Çocuk deyince aklımıza “her bakımdan” korunmaya muhtaç küçük insan gelir. O nedenledir ki, “Sen çocuksun, bilemezsin.” sözü çok yaygındır günlük ilişkilerimizde. Ben, çocukluk yıllarımda çok duydum bu sözü... Eminim, siz de duymuşsunuzdur.

Bizim yerimize hep büyüklerimiz konuştu, biz yalnızca dinledik. Büyüklerimiz karar verdiler, biz –uygulayamadık- uyduk.

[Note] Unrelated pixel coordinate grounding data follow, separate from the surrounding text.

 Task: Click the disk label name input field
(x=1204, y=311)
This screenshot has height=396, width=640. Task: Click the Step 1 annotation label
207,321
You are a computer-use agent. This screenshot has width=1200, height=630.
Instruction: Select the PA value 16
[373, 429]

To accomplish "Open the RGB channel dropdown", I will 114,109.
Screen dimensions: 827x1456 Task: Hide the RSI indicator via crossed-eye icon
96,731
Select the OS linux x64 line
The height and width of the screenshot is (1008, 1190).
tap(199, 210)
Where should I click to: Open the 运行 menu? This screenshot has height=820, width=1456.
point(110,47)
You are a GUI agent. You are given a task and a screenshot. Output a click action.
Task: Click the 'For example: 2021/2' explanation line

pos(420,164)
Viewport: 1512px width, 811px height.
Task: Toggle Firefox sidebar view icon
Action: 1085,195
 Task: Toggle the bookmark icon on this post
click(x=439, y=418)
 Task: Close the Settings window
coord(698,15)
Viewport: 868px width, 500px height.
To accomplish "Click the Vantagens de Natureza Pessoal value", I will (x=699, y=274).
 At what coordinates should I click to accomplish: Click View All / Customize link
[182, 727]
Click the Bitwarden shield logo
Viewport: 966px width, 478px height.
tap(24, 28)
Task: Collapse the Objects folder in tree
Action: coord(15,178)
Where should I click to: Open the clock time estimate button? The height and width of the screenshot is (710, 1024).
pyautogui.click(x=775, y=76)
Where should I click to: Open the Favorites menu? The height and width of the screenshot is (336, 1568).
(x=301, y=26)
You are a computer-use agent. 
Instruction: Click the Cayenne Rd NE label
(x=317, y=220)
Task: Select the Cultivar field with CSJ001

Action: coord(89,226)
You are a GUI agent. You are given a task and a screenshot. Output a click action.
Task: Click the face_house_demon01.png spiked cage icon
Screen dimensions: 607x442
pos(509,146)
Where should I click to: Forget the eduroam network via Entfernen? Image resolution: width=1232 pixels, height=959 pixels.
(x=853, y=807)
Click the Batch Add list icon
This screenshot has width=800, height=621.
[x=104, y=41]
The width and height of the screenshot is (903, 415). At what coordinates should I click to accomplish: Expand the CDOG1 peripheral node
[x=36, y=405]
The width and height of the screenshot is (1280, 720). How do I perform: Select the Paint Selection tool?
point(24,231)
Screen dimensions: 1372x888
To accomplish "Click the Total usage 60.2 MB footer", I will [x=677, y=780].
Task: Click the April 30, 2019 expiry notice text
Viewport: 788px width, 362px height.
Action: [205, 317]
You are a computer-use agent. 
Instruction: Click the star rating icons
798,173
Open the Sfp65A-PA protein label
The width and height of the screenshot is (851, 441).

Hatta hangi okula gideceğimize, ileride hangi mesleği seçeceğimize; hangi kitabı okuyacağımıza, hangi saatte yatacağımıza hep onlar karar verdi. Bu yüzden de birçok şeyi gizli yapmak zorunda kaldık.

O canım çizgi romanları sayfa sayfa koparıp ders kitaplarımın arasına yerleştirerek ders çalışıyormuş gibi onları okuduğumu, dün gibi hatırlıyorum. Çünkü o kitapları okumamız yasaktı, sakıncalıydı. Büyüklerimiz öyle düşünmüşlerdi... Onlar, her şeyi bizden daha iyi bilirlerdi.

Resim çizdiğimde dayak yer, okuduğum ders dışı kitaplar soluğu sobada ya da çöp kutusunda alırlardı, paramparça olarak. Ders çalışıp adam olmalıydım; öyle derdi büyüklerimiz... Onlardan iyi mi bilecektik?

Kiminle arkadaşlık yapacağımıza da onlar karar verirlerdi; ne yiyip ne içeceğimize de... Ne zaman hangi giysiyi giyeceğimize de. Seçim hakkımız yoktu. Ee, onlardan iyi bilecek değildik ya!

Biz de çocukluğumuzun (!) hakkını veriyorduk hani... Gizli kaçamak bir şeyler yapsak da önünde sonunda büyüklerimizin istediği gibi davranıyorduk. Bizi nasıl görmek istiyorlarsa öyle oluyor; nasıl davranmamızı istiyorlarsa öyle davranıyorduk. Çünkü büyüklerimiz her şeyi bizden daha iyi bilir, daha iyi düşünürlerdi.

Ve büyüklerimizden aldığımız bu terbiye, o zaman yanlış olduğunu düşünsek de sonradan uygulama alanımıza girdi. Elbette hepsini uygulamadık ama kısmen de olsa, biz de çocuklarımıza az çektirmedik...

...

Son dört yıldır, çocuk edebiyatına yoğunlaştım. Bu dönemde ürettiğim yapıtların neredeyse tamamı, çocuk edebiyatı kapsamında. Bu nedenle de son dört yılda katıldığım tüm imza günlerinde, söyleşilerde karşımda hep çocuklar oldu.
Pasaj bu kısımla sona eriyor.